C’est ça le visage de Gaza : des histoires de guerre qui engendrent d’autres histoires plus douloureuses.

Dans sa maison à Jabaliya au nord de la bande de Gaza, Jihad, âgée de 24 ans, assise sur son lit, regardait la photo de sa fille Rahaf et de son défunt mari ‘Alaa. Elle les pleurait d’un seul œil car elle avait perdu son œil gauche dans le bombardement qui a tué sa belle-mère, son mari, sa fille, son beau-frère Mohammed, Jamal, le fils de ce dernier, âgé de deux ans ainsi que deux autres frères : Ibrahim âgé de 22 ans et Abdullah âgé de 23 ans.

Les bombes se sont abattues sur eux alors qu’ils s’étaient réfugiés chez des parents. La maman fut tuée ainsi que quatre de ses enfants, une nièce et un neveu, il ne restait plus que Ali, revenu de Turquie où il avait soigné ses blessures et sa sœur Walaa âgée de 26 ans qui nous raconte cette histoire.

Elle dit : « J’ai vu leurs corps se désintégrer sous mes yeux. Je ne croyais pas ce qui nous arrivait. Nous étions au mois du Ramadan, nous nous apprêtions à rompre le jeûne. Cet hiver me les rappelle beaucoup, je ne les oublierai jamais. »

La grande maison constituée de deux étages paraissait vide et complètement froide avec son sol trop brillant. Ce furent ce vide, et le silence, qui ont été derrière l’idée de marier Ali aux veuves de ses deux frères morts dans les bombardements.

La sœur des deux martyrs et de Ali, Daliya âgée de 30 ans, était derrière l’initiative. Elle s’est confié : « Après la guerre et les soins apportés aux blessés, nous sommes retournés à la maison qui était vide. Il n’y avait plus que ma sœur Walaa, mon père et mon frère Ali. Tout dans la maison nous rappelait les martyrs. Selon les coutumes, mes deux belles sœurs étaient rentrées dans leurs familles, alors la seule solution était d’arranger le mariage de Ali avec elles pour qu’elles reviennent vivre à la maison. » Elle expliqua qu’elle avait réussi à convaincre tout le monde de l’idée.

Jihad se confia à Al_Monitor : « Je ne peux pas quitter ma maison, elle me rappelle mon mari adoré et ma fille. Je veux que le reste de mes enfants grandissent dans la maison de leur père. J’ai accepté d’épouser Ali pour cette seule raison. Il restera comme un frère pour moi. »

EXTRAIT DE DONNÉES ->
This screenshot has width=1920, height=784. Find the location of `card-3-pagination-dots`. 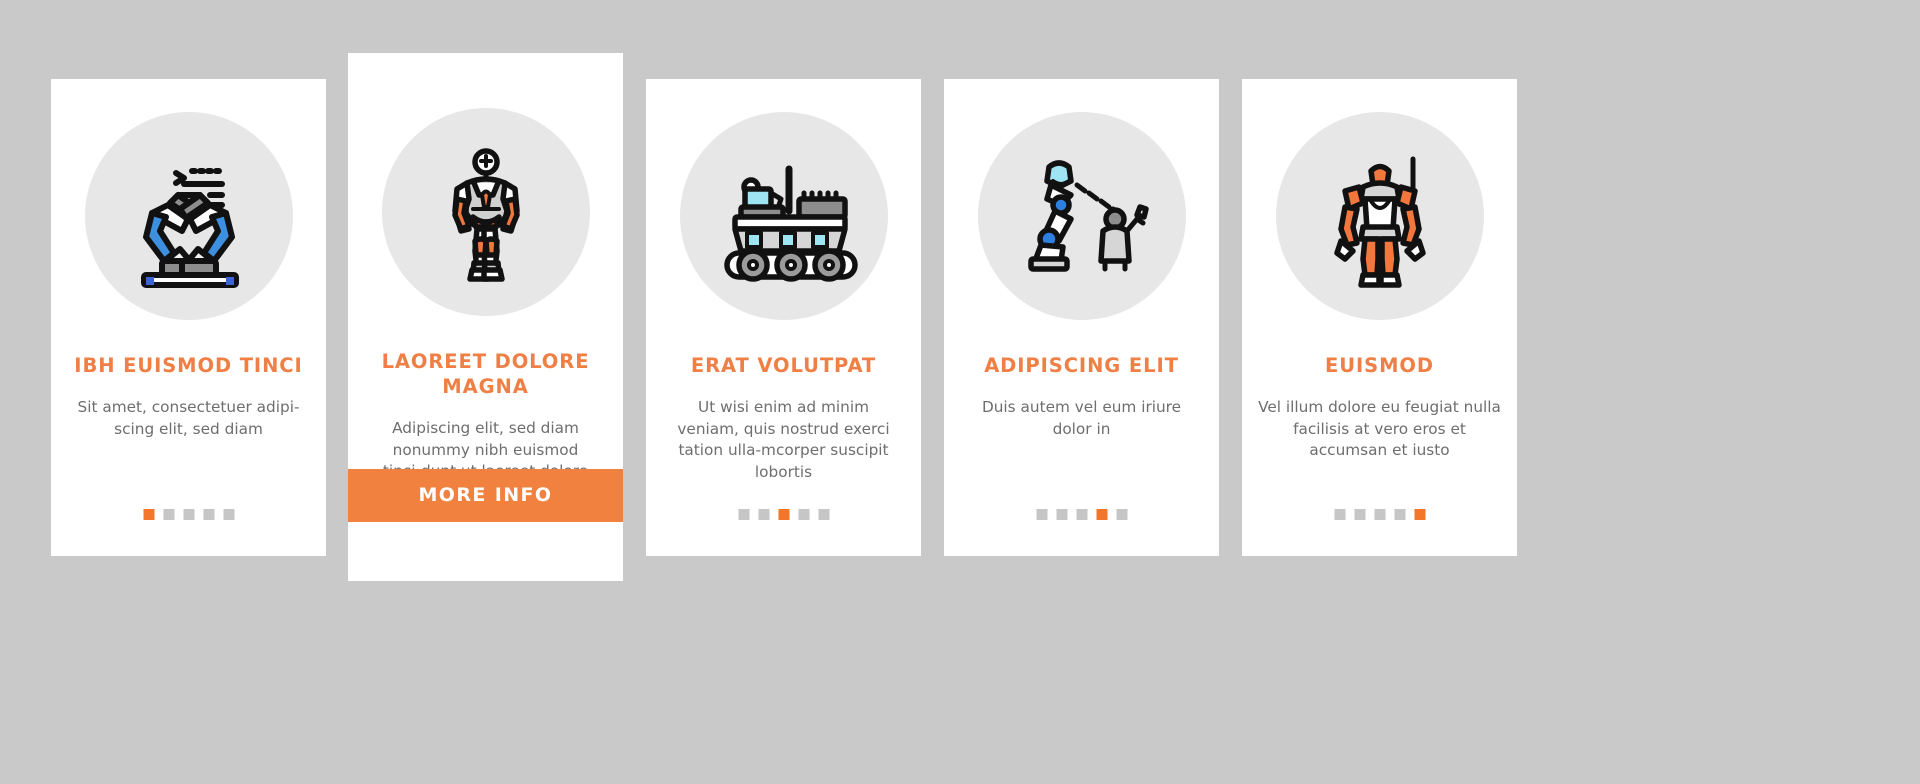

card-3-pagination-dots is located at coordinates (784, 514).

CONSIGNES ->
**1.** Répondez à ces questions sur le texte consacré à Gaza :
(a) Quel âge a Jihad ?
(b) De quel pays Ali était-il revenu ?
(c) Qui a eu l'initiative de marier Ali aux veuves de ses deux frères ?
**2.** Recopiez tel quel le passage du texte sur Gaza commençant par « La grande maison » et se terminant par « monde de l’idée. ».

RÉPONSES DANS L'ORDRE ->
**1.**
(a) 24 ans.
(b) De Turquie.
(c) Daliya, la sœur d'Ali.

**2.**
La grande maison constituée de deux étages paraissait vide et complètement froide avec son sol trop brillant. Ce furent ce vide, et le silence, qui ont été derrière l’idée de marier Ali aux veuves de ses deux frères morts dans les bombardements.

La sœur des deux martyrs et de Ali, Daliya âgée de 30 ans, était derrière l’initiative. Elle s’est confié : « Après la guerre et les soins apportés aux blessés, nous sommes retournés à la maison qui était vide. Il n’y avait plus que ma sœur Walaa, mon père et mon frère Ali. Tout dans la maison nous rappelait les martyrs. Selon les coutumes, mes deux belles sœurs étaient rentrées dans leurs familles, alors la seule solution était d’arranger le mariage de Ali avec elles pour qu’elles reviennent vivre à la maison. » Elle expliqua qu’elle avait réussi à convaincre tout le monde de l’idée.